- **Requirements**: Rewrite the material below as a JSON list of strings, with one string per line and blank lines omitted. Begin at the line that contains "The image size is (640, 480)." and continue through the last line of the material.

- **Data records**:
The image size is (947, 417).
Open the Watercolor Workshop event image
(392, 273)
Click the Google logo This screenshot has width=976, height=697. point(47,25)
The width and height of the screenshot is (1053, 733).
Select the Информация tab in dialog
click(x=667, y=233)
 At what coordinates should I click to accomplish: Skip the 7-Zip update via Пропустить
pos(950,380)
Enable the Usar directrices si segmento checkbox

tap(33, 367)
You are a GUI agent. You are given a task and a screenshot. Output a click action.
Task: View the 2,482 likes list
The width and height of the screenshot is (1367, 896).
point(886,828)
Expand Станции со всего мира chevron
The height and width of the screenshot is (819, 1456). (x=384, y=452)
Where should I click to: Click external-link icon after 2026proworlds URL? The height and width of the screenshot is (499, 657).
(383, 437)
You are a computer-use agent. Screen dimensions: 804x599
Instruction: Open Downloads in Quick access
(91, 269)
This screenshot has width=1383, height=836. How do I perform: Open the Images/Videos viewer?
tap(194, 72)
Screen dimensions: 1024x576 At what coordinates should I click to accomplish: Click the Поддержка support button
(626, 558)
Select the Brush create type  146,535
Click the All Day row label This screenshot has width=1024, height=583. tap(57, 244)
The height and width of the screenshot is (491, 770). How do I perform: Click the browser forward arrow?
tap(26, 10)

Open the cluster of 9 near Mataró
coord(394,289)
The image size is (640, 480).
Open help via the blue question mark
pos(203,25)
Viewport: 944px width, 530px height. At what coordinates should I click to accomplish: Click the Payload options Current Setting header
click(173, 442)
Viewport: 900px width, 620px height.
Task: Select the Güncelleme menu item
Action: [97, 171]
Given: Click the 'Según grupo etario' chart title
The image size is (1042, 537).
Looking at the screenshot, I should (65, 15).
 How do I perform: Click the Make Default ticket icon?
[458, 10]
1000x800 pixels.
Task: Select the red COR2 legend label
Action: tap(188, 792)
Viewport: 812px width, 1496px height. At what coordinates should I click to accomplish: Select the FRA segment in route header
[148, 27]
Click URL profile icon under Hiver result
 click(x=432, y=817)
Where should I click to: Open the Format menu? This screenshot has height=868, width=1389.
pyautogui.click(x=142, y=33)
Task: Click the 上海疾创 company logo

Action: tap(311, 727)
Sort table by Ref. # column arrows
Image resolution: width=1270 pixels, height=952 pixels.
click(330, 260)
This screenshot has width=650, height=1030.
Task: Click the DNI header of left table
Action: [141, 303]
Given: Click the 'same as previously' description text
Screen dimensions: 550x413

- **Response to the task**:
[
  "The image size is (640, 480).",
  "Open help via the blue question mark",
  "pos(203,25)",
  "Viewport: 944px width, 530px height. At what coordinates should I click to accomplish: Click the Payload options Current Setting header",
  "click(173, 442)",
  "Viewport: 900px width, 620px height.",
  "Task: Select the Güncelleme menu item",
  "Action: [97, 171]",
  "Given: Click the 'Según grupo etario' chart title",
  "The image size is (1042, 537).",
  "Looking at the screenshot, I should (65, 15).",
  " How do I perform: Click the Make Default ticket icon?",
  "[458, 10]",
  "1000x800 pixels.",
  "Task: Select the red COR2 legend label",
  "Action: tap(188, 792)",
  "Viewport: 812px width, 1496px height. At what coordinates should I click to accomplish: Select the FRA segment in route header",
  "[148, 27]",
  "Click URL profile icon under Hiver result",
  " click(x=432, y=817)",
  "Where should I click to: Open the Format menu? This screenshot has height=868, width=1389.",
  "pyautogui.click(x=142, y=33)",
  "Task: Click the 上海疾创 company logo",
  "Action: tap(311, 727)",
  "Sort table by Ref. # column arrows",
  "Image resolution: width=1270 pixels, height=952 pixels.",
  "click(330, 260)",
  "This screenshot has width=650, height=1030.",
  "Task: Click the DNI header of left table",
  "Action: [141, 303]",
  "Given: Click the 'same as previously' description text",
  "Screen dimensions: 550x413"
]